Count the lines in the listing below that contain the word "name". Reply with the number alone.

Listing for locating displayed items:
◆ ◆ ◆ ◆ ◆ ◆ ◆

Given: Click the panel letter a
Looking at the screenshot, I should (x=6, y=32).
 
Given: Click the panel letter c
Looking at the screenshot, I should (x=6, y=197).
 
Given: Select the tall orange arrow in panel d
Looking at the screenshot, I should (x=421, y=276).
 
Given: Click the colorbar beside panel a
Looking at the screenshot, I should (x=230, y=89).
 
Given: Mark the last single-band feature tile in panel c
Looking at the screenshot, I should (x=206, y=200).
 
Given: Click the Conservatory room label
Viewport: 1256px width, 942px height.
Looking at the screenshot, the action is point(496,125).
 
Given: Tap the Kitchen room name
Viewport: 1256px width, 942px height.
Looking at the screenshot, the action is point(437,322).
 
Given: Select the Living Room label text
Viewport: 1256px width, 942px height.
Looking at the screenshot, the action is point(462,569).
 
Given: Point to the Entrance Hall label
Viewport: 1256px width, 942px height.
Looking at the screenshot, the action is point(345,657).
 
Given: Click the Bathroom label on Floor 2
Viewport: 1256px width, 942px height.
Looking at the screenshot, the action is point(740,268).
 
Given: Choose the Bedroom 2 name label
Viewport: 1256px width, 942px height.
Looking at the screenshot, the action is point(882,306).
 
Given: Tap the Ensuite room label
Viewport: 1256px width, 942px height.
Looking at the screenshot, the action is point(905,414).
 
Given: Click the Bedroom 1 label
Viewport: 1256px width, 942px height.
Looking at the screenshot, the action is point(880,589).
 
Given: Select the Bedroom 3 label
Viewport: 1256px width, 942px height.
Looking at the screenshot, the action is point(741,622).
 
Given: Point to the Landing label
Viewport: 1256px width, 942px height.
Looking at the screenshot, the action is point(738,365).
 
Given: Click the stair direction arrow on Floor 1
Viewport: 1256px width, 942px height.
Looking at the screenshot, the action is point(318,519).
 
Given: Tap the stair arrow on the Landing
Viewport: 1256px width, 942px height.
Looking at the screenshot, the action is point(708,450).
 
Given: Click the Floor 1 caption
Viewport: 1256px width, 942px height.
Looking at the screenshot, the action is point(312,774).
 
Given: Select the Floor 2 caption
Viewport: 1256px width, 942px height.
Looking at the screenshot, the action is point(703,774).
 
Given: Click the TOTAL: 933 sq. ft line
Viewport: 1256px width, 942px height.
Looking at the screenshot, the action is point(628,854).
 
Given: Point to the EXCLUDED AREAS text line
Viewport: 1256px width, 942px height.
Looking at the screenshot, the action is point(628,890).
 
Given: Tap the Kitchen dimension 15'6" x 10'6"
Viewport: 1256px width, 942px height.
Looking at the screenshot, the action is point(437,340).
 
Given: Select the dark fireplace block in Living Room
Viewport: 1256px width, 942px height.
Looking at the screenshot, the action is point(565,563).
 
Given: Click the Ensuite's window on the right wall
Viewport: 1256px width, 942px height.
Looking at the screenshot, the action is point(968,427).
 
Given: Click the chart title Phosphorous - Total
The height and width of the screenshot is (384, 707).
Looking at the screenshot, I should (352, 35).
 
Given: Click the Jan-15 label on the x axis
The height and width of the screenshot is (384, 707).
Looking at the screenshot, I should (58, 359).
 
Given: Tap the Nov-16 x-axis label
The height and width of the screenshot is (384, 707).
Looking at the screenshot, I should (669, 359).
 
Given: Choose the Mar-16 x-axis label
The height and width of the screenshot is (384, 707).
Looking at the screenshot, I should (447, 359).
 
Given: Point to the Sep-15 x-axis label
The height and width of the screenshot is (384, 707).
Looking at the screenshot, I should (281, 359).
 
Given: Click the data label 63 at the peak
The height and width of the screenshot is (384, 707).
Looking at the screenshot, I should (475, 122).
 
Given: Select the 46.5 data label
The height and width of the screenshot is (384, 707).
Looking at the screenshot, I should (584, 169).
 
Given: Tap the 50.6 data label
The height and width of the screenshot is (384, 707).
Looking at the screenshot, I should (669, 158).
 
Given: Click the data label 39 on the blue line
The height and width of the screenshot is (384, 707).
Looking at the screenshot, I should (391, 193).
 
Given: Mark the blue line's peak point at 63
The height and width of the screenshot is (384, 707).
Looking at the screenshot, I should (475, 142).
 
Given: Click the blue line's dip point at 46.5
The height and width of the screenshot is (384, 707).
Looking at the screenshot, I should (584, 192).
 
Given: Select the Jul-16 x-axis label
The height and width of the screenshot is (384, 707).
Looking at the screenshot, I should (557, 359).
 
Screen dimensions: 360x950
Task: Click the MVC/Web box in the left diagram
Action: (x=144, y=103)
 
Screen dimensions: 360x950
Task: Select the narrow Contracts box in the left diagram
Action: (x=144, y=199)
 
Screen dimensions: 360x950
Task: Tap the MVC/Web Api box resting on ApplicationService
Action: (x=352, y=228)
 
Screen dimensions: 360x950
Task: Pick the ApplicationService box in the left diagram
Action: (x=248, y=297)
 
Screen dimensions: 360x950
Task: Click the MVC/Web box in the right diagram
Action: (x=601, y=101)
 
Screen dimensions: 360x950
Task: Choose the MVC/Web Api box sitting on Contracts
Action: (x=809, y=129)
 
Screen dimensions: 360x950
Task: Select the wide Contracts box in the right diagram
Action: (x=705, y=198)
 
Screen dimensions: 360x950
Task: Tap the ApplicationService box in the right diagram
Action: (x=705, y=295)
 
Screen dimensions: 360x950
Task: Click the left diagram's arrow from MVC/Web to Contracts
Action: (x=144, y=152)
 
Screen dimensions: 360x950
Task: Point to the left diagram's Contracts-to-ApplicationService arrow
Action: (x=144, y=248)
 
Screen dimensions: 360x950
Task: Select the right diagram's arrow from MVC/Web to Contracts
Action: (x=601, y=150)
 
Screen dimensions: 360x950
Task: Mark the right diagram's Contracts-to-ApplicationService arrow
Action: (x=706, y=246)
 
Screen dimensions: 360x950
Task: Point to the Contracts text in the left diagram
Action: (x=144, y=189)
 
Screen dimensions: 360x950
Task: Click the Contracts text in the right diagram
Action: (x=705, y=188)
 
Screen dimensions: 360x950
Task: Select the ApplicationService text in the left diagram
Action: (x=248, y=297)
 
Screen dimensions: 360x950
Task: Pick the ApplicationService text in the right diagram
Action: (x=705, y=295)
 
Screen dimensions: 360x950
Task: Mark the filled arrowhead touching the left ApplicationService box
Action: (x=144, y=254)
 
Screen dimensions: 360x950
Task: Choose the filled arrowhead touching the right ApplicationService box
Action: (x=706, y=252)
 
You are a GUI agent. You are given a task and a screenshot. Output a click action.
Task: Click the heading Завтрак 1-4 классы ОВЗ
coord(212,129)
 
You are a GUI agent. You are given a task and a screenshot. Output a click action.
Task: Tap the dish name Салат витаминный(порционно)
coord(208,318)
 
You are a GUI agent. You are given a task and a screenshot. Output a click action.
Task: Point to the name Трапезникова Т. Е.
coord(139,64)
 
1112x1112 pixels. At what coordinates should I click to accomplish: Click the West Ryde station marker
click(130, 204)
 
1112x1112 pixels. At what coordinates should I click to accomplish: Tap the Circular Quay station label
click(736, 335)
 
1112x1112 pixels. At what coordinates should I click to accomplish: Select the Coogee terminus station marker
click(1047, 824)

◆ ◆ ◆ ◆ ◆ ◆ ◆

Reply:
4